# Provided records
<<<<

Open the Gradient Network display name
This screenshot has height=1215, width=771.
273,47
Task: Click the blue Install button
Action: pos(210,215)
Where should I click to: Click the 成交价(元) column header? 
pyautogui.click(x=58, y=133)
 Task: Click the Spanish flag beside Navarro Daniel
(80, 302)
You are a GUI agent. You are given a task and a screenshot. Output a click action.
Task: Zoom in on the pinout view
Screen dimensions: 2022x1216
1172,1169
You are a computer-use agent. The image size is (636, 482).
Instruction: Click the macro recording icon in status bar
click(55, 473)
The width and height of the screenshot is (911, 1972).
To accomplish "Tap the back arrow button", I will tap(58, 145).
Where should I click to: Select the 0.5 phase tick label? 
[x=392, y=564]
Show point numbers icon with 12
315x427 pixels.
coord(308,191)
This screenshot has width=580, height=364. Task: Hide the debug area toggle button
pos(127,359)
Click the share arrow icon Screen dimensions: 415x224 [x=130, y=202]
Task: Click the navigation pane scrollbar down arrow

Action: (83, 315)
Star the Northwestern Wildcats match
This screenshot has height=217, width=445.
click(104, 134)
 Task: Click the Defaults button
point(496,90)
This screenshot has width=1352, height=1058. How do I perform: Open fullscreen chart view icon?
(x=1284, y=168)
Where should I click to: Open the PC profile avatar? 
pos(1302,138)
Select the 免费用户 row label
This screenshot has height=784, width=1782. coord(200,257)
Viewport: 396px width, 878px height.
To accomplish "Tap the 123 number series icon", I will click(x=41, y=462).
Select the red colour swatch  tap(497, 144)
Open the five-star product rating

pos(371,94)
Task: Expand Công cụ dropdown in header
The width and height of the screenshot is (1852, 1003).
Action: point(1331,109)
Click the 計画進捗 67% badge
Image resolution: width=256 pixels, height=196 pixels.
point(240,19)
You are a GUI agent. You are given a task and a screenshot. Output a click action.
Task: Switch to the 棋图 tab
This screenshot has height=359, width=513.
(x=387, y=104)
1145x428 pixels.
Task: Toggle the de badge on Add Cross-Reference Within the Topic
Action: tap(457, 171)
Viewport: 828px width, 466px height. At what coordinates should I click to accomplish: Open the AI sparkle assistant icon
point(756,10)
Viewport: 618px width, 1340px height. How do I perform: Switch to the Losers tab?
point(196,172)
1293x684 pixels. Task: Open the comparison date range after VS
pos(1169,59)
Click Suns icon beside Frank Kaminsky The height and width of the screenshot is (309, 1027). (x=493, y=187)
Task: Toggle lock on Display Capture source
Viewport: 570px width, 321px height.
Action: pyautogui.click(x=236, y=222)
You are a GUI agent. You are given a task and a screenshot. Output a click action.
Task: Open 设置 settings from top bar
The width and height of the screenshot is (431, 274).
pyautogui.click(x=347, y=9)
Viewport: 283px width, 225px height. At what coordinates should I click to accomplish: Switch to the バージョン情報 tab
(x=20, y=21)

>>>>

# Exercise directions
Please copy out all of the data above, word for word and line for line, with no changes.

# Solution to this exercise
Open the Gradient Network display name
This screenshot has height=1215, width=771.
273,47
Task: Click the blue Install button
Action: pos(210,215)
Where should I click to: Click the 成交价(元) column header? 
pyautogui.click(x=58, y=133)
 Task: Click the Spanish flag beside Navarro Daniel
(80, 302)
You are a GUI agent. You are given a task and a screenshot. Output a click action.
Task: Zoom in on the pinout view
Screen dimensions: 2022x1216
1172,1169
You are a computer-use agent. The image size is (636, 482).
Instruction: Click the macro recording icon in status bar
click(55, 473)
The width and height of the screenshot is (911, 1972).
To accomplish "Tap the back arrow button", I will tap(58, 145).
Where should I click to: Select the 0.5 phase tick label? 
[x=392, y=564]
Show point numbers icon with 12
315x427 pixels.
coord(308,191)
This screenshot has width=580, height=364. Task: Hide the debug area toggle button
pos(127,359)
Click the share arrow icon Screen dimensions: 415x224 [x=130, y=202]
Task: Click the navigation pane scrollbar down arrow

Action: (83, 315)
Star the Northwestern Wildcats match
This screenshot has height=217, width=445.
click(104, 134)
 Task: Click the Defaults button
point(496,90)
This screenshot has width=1352, height=1058. How do I perform: Open fullscreen chart view icon?
(x=1284, y=168)
Where should I click to: Open the PC profile avatar? 
pos(1302,138)
Select the 免费用户 row label
This screenshot has height=784, width=1782. coord(200,257)
Viewport: 396px width, 878px height.
To accomplish "Tap the 123 number series icon", I will click(x=41, y=462).
Select the red colour swatch  tap(497, 144)
Open the five-star product rating

pos(371,94)
Task: Expand Công cụ dropdown in header
The width and height of the screenshot is (1852, 1003).
Action: point(1331,109)
Click the 計画進捗 67% badge
Image resolution: width=256 pixels, height=196 pixels.
point(240,19)
You are a GUI agent. You are given a task and a screenshot. Output a click action.
Task: Switch to the 棋图 tab
This screenshot has height=359, width=513.
(x=387, y=104)
1145x428 pixels.
Task: Toggle the de badge on Add Cross-Reference Within the Topic
Action: tap(457, 171)
Viewport: 828px width, 466px height. At what coordinates should I click to accomplish: Open the AI sparkle assistant icon
point(756,10)
Viewport: 618px width, 1340px height. How do I perform: Switch to the Losers tab?
point(196,172)
1293x684 pixels. Task: Open the comparison date range after VS
pos(1169,59)
Click Suns icon beside Frank Kaminsky The height and width of the screenshot is (309, 1027). (x=493, y=187)
Task: Toggle lock on Display Capture source
Viewport: 570px width, 321px height.
Action: pyautogui.click(x=236, y=222)
You are a GUI agent. You are given a task and a screenshot. Output a click action.
Task: Open 设置 settings from top bar
The width and height of the screenshot is (431, 274).
pyautogui.click(x=347, y=9)
Viewport: 283px width, 225px height. At what coordinates should I click to accomplish: Switch to the バージョン情報 tab
(x=20, y=21)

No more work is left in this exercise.